The National Guard Bureau, the Pentagon agency that oversees state Guard organizations,  has acknowledged that bonus overpayments occurred in every state at the height of the two wars.
But the money was handed out far more liberally in the California Guard, which has about 17,000 soldiers and is one of the largest state Guard organizations.
In 2010, after reports surfaced of improper payments, a federal investigation found that thousands of bonuses and student loan payments were given to California Guard soldiers who did not qualify for them, or were approved despite paperwork errors.
Army Master Sgt. Toni Jaffe, the California Guard’s incentive manager, pleaded guilty in 2011 to filing false claims of $15.2 million and was sentenced to 30 months in federal prison. Three officers also pleaded guilty to fraud and were put on probation after paying restitution.
So why didn't this end there?
Instead of forgiving the improper bonuses, the California Guard assigned 42 auditors to comb through paperwork for bonuses and other incentive payments given to 14,000 soldiers, a process that was finally completed last month.
Roughly 9,700 current and retired soldiers have been told by the California Guard to repay some or all of their bonuses and the recoupment effort has recovered more than $22 million so far.
Because of protests, appeals and refusal by some to comply, the recovery effort is likely to continue for years.
In interviews, current and former California Guard members described being ordered to attend mass meetings in 2006 and 2007 in California where officials signed up soldiers in assembly-line fashion after outlining the generous terms available for six-year reenlistments.
Robert Richmond, an Army sergeant first class then living in Huntington Beach, said he reenlisted after being told he qualified for a $15,000 bonus as a special forces soldier.
The money gave him “breathing room,” said Richmond, who had gone through a divorce after a deployment to Afghanistan in 2002 and 2003.
In 2007, his special forces company was sent to the Iraqi town of Hillah, 60 miles south of Baghdad in an area known as the “Triangle of Death” because of the intense fighting.
Richmond conducted hundreds of missions against insurgents over the next year. In one, a roadside bomb exploded by his vehicle, knocking him out and leaving him with permanent back and brain injuries.
He was stunned to receive a letter from California Guard headquarters in 2014 telling him to repay the $15,000 and warning he faced “debt collection action” if he failed to comply.
....................
Richmond, 48, has refused to repay the bonus. He says he only had served 15 years when he reenlisted, due to several breaks in his Army service.

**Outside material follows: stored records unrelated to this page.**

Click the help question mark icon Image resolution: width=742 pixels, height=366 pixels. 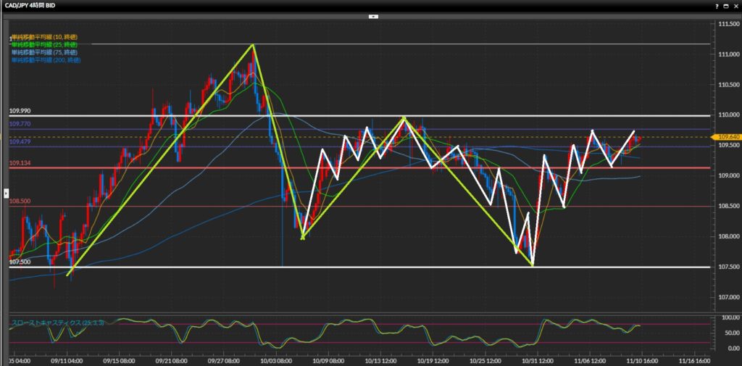[x=715, y=5]
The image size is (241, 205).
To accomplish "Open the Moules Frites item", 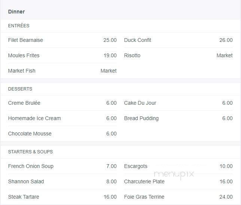I will (x=24, y=55).
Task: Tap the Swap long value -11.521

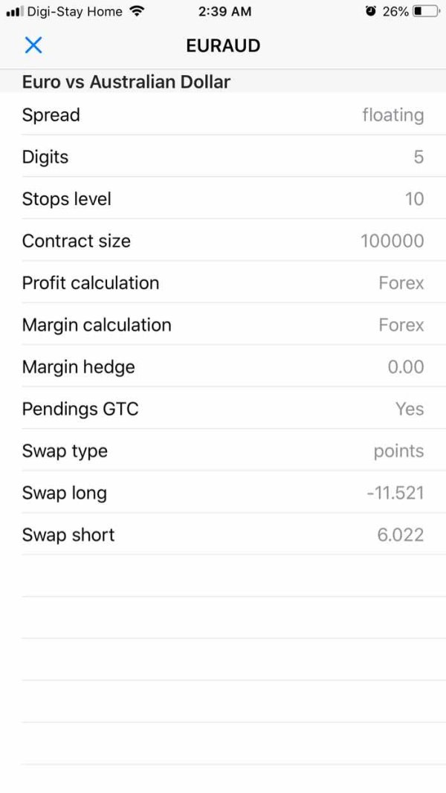Action: (395, 493)
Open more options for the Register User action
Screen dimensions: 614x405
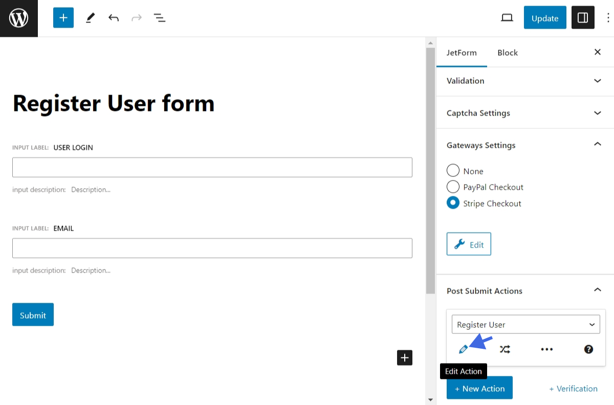click(546, 349)
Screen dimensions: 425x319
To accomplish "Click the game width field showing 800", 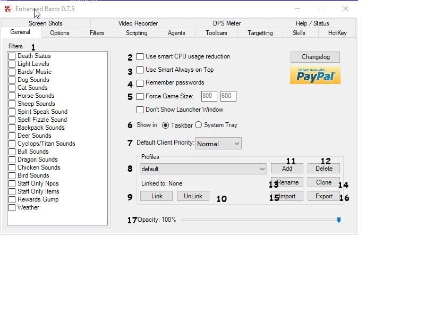I will (209, 96).
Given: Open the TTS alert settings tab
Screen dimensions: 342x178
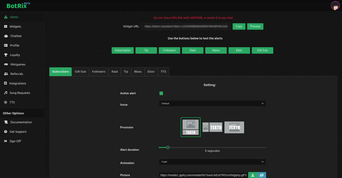Looking at the screenshot, I should [x=163, y=71].
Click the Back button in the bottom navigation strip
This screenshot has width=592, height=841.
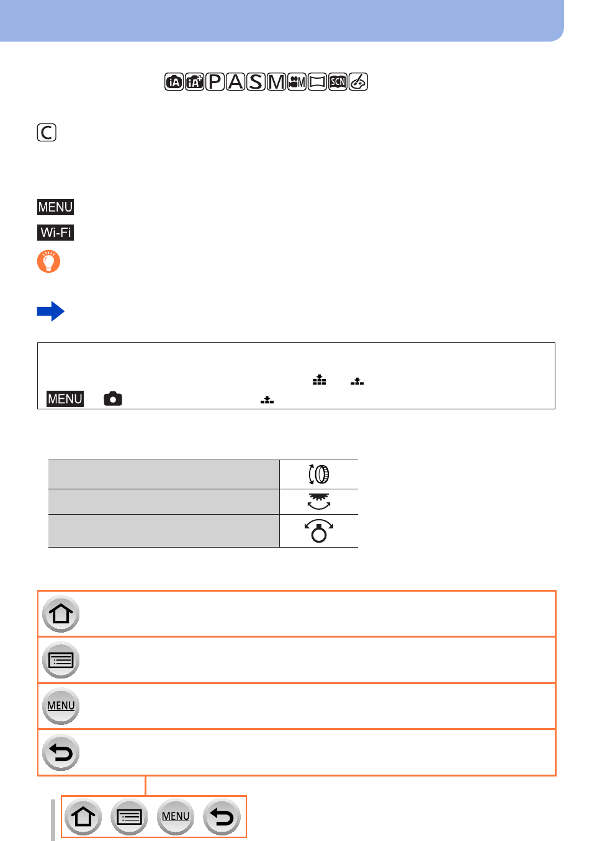click(x=222, y=817)
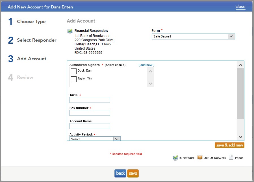The width and height of the screenshot is (254, 182).
Task: Open the Safe Deposit Form dropdown
Action: click(x=231, y=36)
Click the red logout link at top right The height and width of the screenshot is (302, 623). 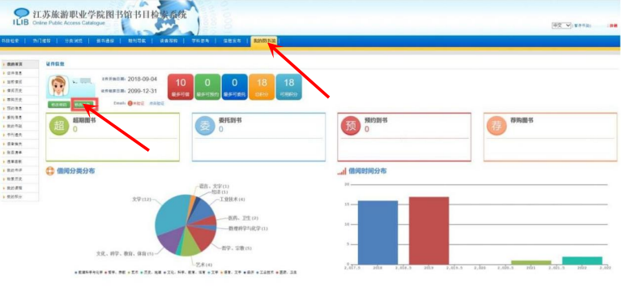(613, 25)
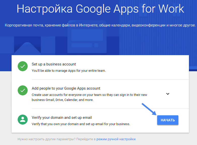
Task: Click the Нужно настроить другие параметры text
Action: (57, 139)
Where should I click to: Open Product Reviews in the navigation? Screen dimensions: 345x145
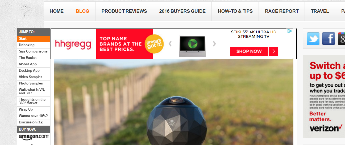(x=124, y=11)
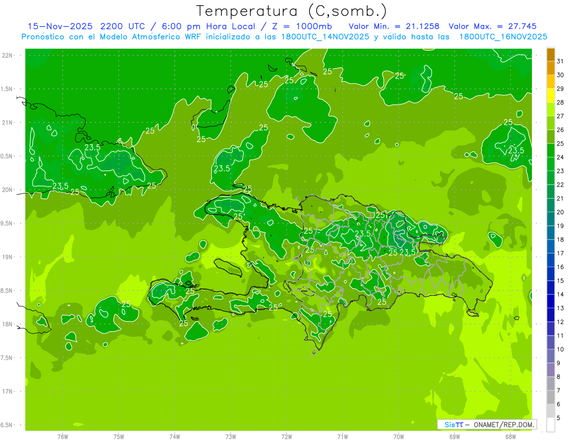
Task: Click the Temperatura (C,somb.) title
Action: tap(292, 11)
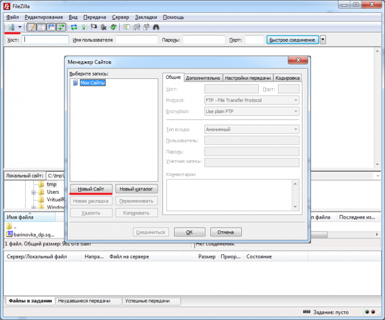Switch to Настройки передачи tab
Viewport: 385px width, 320px height.
coord(248,78)
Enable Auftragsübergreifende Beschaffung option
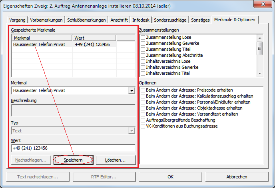The height and width of the screenshot is (188, 275). [x=143, y=120]
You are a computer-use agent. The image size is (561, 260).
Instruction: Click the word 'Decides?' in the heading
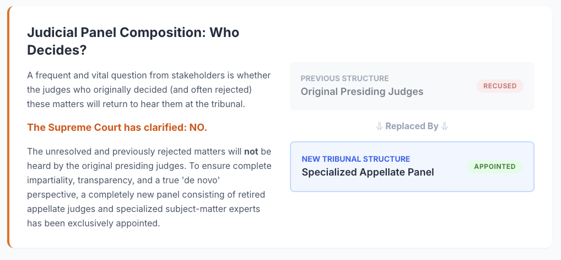pos(58,50)
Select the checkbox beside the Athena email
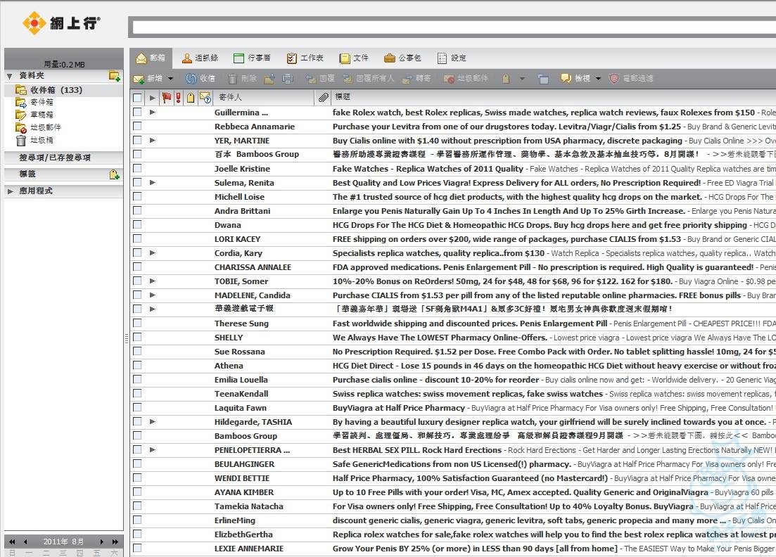This screenshot has height=557, width=776. pos(137,366)
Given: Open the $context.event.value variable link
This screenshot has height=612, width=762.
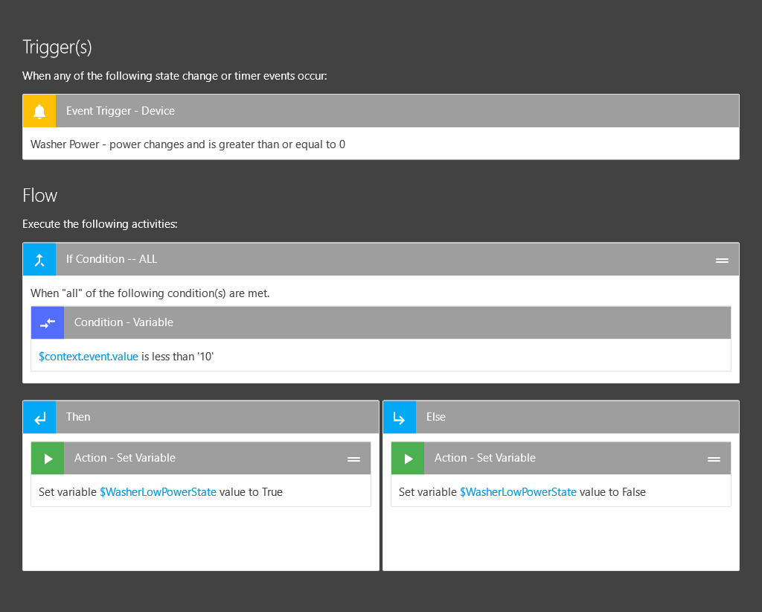Looking at the screenshot, I should pos(88,356).
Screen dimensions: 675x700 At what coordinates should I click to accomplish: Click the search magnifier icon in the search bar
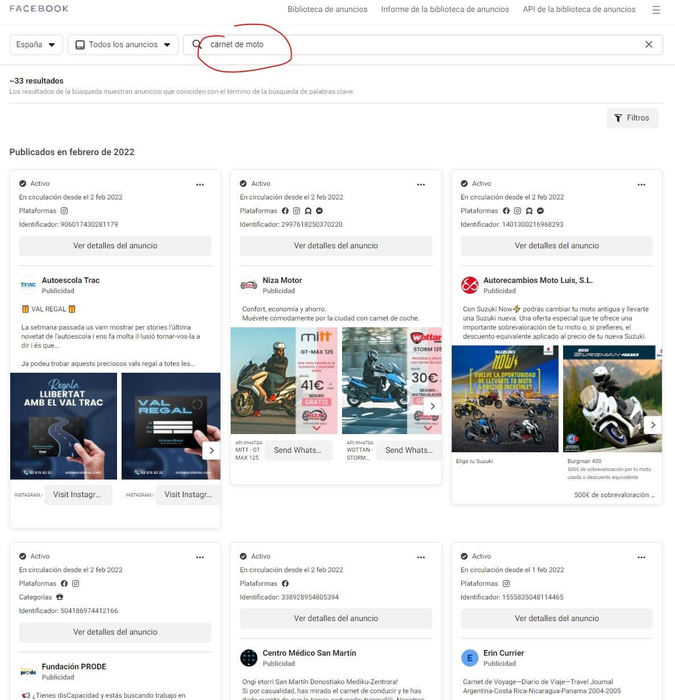click(196, 44)
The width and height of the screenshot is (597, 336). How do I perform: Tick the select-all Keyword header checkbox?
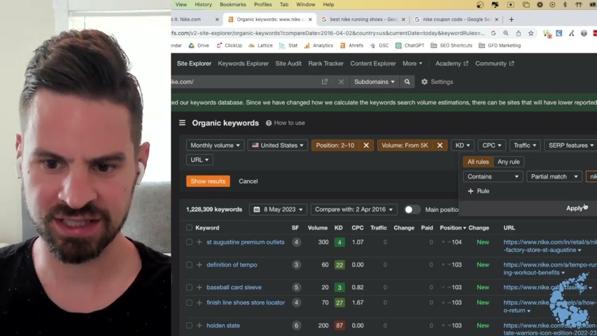(x=189, y=228)
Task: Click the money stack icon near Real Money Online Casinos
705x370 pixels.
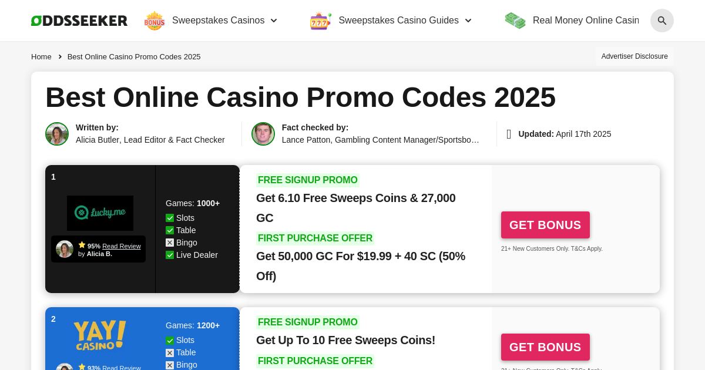Action: [x=515, y=20]
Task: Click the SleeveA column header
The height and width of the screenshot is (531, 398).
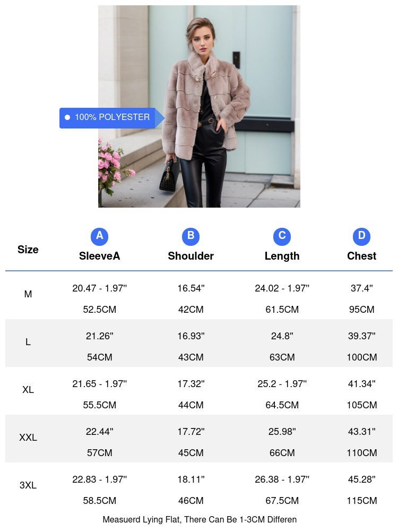Action: point(100,256)
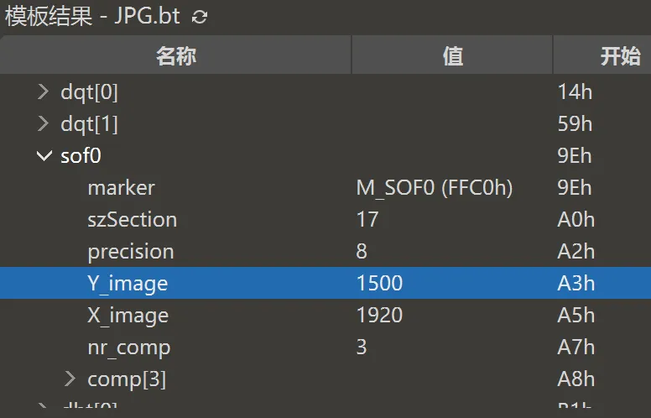Image resolution: width=651 pixels, height=418 pixels.
Task: Select the nr_comp field row
Action: pos(128,347)
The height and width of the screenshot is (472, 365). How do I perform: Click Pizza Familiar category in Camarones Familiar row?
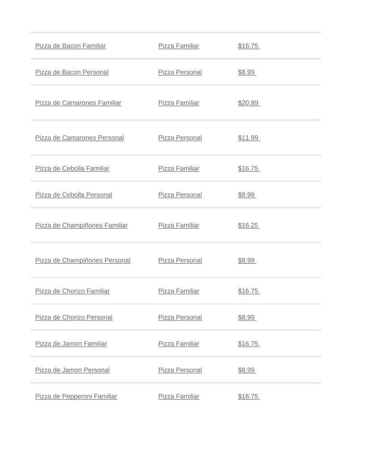point(178,103)
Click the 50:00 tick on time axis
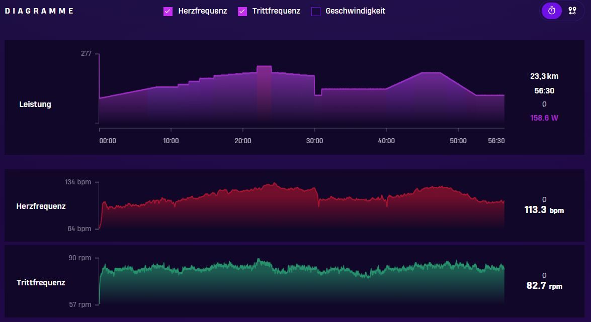The image size is (591, 322). pyautogui.click(x=458, y=141)
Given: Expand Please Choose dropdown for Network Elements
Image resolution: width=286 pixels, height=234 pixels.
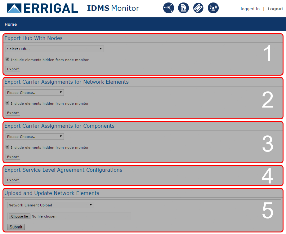Looking at the screenshot, I should tap(34, 93).
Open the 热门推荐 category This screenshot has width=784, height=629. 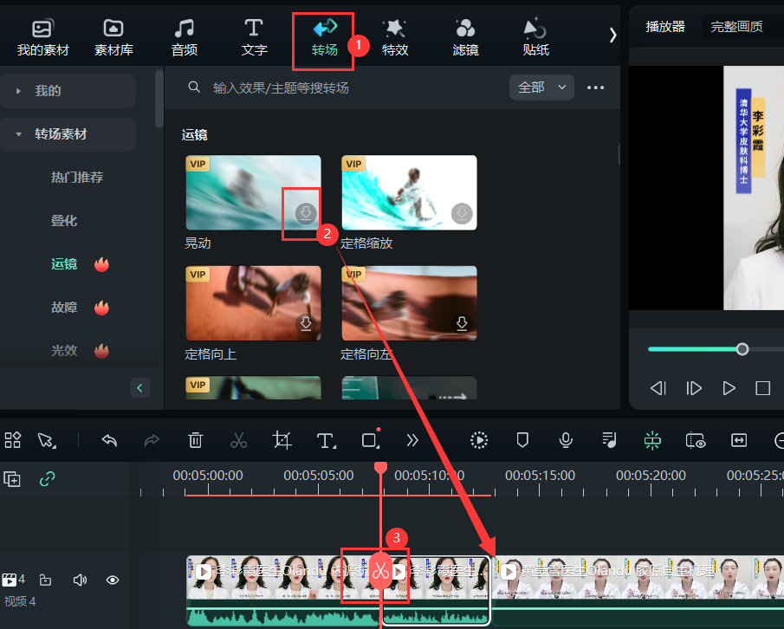77,178
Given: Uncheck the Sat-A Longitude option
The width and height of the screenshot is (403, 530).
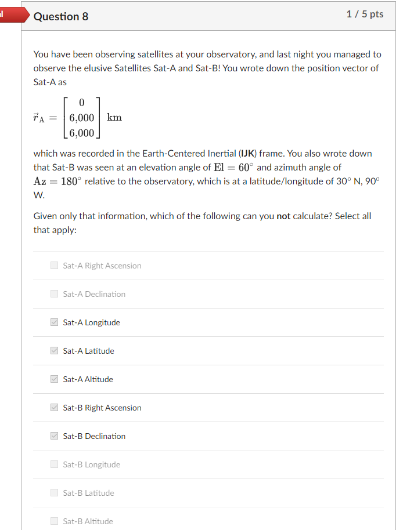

He has filed appeal after appeal, even after receiving a collection letter from the Treasury Department in March warning that his “unpaid delinquent debt” had risen to $19,694.62 including interest and penalties.
After quitting the California Guard so the money wouldn’t be taken from his paycheck, he moved to Nebraska to work as a railroad conductor, but was laid off.
He then moved to Texas to work for a construction company, leaving his wife and children in Nebraska. With $15,000 debt on his credit report, he has been unable to qualify for a home loan.
“I signed a contract that I literally risked my life to fulfill,” Richmond said bitterly. “We want somebody in the government, anybody, to say this is wrong and we’ll stop going after this money.” [my bolding]
Yes, but some assistant deputy to a department head in the Pentagon has a hoped for promotion to fulfill by carrying out this vicious, unjust, life ruining collection.

 If there were a deliberate attempt to destroy the all-volunteer military, this would make sense.